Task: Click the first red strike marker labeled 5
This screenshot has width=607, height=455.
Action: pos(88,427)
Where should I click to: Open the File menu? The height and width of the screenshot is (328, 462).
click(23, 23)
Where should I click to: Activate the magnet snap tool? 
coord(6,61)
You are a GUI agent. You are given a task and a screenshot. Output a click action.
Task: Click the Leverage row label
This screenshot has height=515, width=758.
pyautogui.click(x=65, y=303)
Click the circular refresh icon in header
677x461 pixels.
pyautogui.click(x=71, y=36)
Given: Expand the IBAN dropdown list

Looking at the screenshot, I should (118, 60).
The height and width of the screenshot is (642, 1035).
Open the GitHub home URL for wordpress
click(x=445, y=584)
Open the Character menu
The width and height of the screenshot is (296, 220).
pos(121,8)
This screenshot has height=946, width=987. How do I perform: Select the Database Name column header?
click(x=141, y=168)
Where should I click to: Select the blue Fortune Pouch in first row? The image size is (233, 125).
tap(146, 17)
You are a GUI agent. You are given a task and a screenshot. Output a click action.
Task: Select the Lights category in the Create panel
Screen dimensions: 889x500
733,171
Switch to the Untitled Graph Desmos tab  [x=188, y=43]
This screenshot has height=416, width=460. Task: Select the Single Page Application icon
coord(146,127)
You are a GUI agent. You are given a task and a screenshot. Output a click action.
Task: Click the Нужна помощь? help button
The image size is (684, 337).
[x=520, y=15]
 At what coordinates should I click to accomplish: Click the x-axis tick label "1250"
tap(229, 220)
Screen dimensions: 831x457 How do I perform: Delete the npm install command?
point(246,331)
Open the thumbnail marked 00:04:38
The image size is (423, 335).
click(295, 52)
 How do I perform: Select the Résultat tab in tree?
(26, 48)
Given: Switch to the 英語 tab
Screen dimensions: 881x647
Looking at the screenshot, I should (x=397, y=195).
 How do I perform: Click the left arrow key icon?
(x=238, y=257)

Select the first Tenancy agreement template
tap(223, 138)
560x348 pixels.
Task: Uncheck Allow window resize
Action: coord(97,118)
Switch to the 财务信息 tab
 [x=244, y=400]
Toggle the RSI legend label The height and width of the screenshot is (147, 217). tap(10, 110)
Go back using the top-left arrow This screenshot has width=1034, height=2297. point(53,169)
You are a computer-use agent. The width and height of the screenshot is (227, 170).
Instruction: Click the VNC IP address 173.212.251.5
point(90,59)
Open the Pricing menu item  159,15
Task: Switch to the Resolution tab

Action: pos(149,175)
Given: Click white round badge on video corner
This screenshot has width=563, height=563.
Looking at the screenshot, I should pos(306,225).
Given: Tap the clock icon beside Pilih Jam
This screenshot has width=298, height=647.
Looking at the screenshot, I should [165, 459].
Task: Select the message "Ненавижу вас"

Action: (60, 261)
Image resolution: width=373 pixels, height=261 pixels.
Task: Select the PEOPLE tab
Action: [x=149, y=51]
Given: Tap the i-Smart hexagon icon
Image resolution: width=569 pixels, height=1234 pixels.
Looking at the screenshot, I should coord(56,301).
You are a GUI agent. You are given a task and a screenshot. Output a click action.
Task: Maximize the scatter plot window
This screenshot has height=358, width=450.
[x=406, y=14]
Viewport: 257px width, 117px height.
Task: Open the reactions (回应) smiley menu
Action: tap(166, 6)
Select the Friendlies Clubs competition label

* * * * * * * * *

→ **Assignment**
Word for word, give the whole listing again.

→ **Result of the exercise**
Task: Click the first red strike marker labeled 5
This screenshot has width=607, height=455.
Action: pos(88,427)
Where should I click to: Open the File menu? The height and width of the screenshot is (328, 462).
click(23, 23)
Where should I click to: Activate the magnet snap tool? 
coord(6,61)
You are a GUI agent. You are given a task and a screenshot. Output a click action.
Task: Click the Leverage row label
This screenshot has height=515, width=758.
pyautogui.click(x=65, y=303)
Click the circular refresh icon in header
677x461 pixels.
pyautogui.click(x=71, y=36)
Given: Expand the IBAN dropdown list

Looking at the screenshot, I should (118, 60).
The height and width of the screenshot is (642, 1035).
Open the GitHub home URL for wordpress
click(x=445, y=584)
Open the Character menu
The width and height of the screenshot is (296, 220).
pos(121,8)
This screenshot has height=946, width=987. How do I perform: Select the Database Name column header?
click(x=141, y=168)
Where should I click to: Select the blue Fortune Pouch in first row? The image size is (233, 125).
tap(146, 17)
You are a GUI agent. You are given a task and a screenshot. Output a click action.
Task: Select the Lights category in the Create panel
Screen dimensions: 889x500
733,171
Switch to the Untitled Graph Desmos tab  [x=188, y=43]
This screenshot has height=416, width=460. Task: Select the Single Page Application icon
coord(146,127)
You are a GUI agent. You are given a task and a screenshot. Output a click action.
Task: Click the Нужна помощь? help button
The image size is (684, 337).
[x=520, y=15]
 At what coordinates should I click to accomplish: Click the x-axis tick label "1250"
tap(229, 220)
Screen dimensions: 831x457 How do I perform: Delete the npm install command?
point(246,331)
Open the thumbnail marked 00:04:38
The image size is (423, 335).
click(295, 52)
 How do I perform: Select the Résultat tab in tree?
(26, 48)
Given: Switch to the 英語 tab
Screen dimensions: 881x647
Looking at the screenshot, I should (x=397, y=195).
 How do I perform: Click the left arrow key icon?
(x=238, y=257)

Select the first Tenancy agreement template
tap(223, 138)
560x348 pixels.
Task: Uncheck Allow window resize
Action: coord(97,118)
Switch to the 财务信息 tab
 [x=244, y=400]
Toggle the RSI legend label The height and width of the screenshot is (147, 217). tap(10, 110)
Go back using the top-left arrow This screenshot has width=1034, height=2297. point(53,169)
You are a computer-use agent. The width and height of the screenshot is (227, 170).
Instruction: Click the VNC IP address 173.212.251.5
point(90,59)
Open the Pricing menu item  159,15
Task: Switch to the Resolution tab

Action: pos(149,175)
Given: Click white round badge on video corner
This screenshot has width=563, height=563.
Looking at the screenshot, I should pos(306,225).
Given: Tap the clock icon beside Pilih Jam
This screenshot has width=298, height=647.
Looking at the screenshot, I should [165, 459].
Task: Select the message "Ненавижу вас"

Action: (60, 261)
Image resolution: width=373 pixels, height=261 pixels.
Task: Select the PEOPLE tab
Action: [x=149, y=51]
Given: Tap the i-Smart hexagon icon
Image resolution: width=569 pixels, height=1234 pixels.
Looking at the screenshot, I should coord(56,301).
You are a GUI agent. You are given a task and a screenshot. Output a click action.
Task: Maximize the scatter plot window
This screenshot has height=358, width=450.
[x=406, y=14]
Viewport: 257px width, 117px height.
Task: Open the reactions (回应) smiley menu
Action: tap(166, 6)
Select the Friendlies Clubs competition label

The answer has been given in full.